[SHORT EXERCISE] Pick out each line in the records below that contains the word "Instruction", and copy those lines in full.

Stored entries
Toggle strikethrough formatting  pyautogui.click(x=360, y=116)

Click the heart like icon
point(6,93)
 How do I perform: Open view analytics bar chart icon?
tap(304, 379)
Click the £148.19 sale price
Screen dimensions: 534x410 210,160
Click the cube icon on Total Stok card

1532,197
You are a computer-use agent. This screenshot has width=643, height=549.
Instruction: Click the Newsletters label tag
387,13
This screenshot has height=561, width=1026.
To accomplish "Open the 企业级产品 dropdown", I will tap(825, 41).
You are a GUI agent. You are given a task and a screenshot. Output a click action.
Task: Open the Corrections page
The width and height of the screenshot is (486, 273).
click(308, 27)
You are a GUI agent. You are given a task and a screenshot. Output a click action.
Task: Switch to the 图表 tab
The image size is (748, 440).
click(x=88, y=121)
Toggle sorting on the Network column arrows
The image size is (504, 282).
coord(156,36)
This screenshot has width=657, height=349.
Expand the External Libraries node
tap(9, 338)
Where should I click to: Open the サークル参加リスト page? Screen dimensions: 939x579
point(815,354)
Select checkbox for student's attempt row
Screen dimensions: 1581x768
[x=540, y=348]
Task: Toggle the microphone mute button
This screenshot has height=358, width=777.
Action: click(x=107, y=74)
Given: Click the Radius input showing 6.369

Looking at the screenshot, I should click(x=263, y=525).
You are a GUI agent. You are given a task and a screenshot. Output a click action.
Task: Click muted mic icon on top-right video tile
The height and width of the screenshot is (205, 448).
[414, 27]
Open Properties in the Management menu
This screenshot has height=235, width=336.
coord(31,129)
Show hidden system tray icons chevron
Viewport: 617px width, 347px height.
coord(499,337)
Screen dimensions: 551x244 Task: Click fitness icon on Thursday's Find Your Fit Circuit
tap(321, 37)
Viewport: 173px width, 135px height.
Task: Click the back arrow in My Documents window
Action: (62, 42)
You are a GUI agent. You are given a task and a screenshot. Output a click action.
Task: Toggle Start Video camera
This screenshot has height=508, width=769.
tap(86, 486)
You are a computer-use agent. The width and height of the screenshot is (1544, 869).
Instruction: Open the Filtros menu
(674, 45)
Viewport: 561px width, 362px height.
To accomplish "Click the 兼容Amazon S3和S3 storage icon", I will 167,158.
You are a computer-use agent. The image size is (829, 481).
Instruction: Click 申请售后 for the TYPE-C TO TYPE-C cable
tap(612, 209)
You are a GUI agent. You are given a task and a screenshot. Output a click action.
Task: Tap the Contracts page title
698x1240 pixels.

[THE REPLY]
Instruction: Click the Newsletters label tag
Instruction: Open the Filtros menu
Instruction: Click 申请售后 for the TYPE-C TO TYPE-C cable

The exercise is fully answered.